To measure and compare the clinical localization and registration errors in image-guided neurosurgery, with the purpose of revising current assumptions.

Materials and methods

Twelve patients who underwent brain surgeries with a navigation system were randomly selected. A neurosurgeon localized and correlated the landmarks on preoperative MRI images and on the intraoperative physical anatomy with a tracked pointer. In the laboratory, we generated 612 scenarios in which one landmark pair was defined as the target and the remaining ones were used to compute the registration transformation. Four errors were measured: (1) fiducial localization error (FLE); (2) target registration error (TRE); (3) fiducial registration error (FRE); (4) Fitzpatrick’s target registration error estimation (F-TRE).

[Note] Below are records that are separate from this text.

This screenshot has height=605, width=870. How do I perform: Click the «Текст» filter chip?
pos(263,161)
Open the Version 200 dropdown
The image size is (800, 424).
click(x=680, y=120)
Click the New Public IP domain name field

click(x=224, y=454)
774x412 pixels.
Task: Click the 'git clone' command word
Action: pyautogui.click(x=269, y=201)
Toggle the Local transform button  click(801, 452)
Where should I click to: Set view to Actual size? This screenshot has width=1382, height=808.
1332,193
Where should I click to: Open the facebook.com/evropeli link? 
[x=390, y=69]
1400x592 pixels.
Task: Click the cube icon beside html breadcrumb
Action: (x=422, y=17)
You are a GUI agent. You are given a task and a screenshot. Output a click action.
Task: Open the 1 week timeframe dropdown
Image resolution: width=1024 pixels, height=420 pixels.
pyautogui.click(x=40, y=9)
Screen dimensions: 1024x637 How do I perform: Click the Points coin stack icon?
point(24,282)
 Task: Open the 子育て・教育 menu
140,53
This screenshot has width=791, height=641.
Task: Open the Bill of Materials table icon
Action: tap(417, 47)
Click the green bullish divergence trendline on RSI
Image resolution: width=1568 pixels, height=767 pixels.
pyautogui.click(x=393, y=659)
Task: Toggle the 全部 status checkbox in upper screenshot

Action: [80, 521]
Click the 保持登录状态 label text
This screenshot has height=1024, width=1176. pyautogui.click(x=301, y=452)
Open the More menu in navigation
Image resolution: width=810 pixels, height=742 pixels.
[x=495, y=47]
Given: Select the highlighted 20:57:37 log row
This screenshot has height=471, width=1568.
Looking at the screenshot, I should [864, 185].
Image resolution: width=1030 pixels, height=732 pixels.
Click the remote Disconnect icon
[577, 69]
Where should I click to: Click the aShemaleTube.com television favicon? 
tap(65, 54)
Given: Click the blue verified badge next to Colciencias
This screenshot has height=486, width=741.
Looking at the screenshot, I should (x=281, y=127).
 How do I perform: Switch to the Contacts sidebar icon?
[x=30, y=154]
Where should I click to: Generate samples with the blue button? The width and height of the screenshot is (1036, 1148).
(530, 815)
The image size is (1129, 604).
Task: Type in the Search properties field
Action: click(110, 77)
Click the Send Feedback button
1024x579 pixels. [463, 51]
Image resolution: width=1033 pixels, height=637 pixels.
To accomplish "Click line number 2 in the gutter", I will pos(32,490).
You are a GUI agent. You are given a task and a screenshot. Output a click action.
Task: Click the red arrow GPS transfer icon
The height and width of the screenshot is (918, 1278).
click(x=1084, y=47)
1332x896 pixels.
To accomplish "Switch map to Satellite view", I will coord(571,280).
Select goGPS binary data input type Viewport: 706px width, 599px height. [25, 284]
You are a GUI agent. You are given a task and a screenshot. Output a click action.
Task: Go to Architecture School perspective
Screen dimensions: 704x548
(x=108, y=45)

We compared the different errors and computed their correlation.

Results

The image and physical FLE ranges were 0.5–2.0 and 1.6–3.0 mm, respectively. The measured TRE, FRE and F-TRE were 4.1 ±  1.6, 3.9 ± 1.2, and 3.7 ±  2.2 mm, respectively. Low correlations of 0.19 and 0.37 were observed between the FRE and TRE and between the F-TRE and the TRE, respectively. The differences of the FRE and F-TRE from the TRE were 1.3 ±  1.0 mm (max = 5.5 mm) and 1.3 ±  1.2 mm (max = 7.3 mm), respectively.

Conclusion

Contrary to common belief, the FLE presents significant variations. Moreover, both the FRE and the F-TRE are poor indicators of the TRE in image-to-patient registration.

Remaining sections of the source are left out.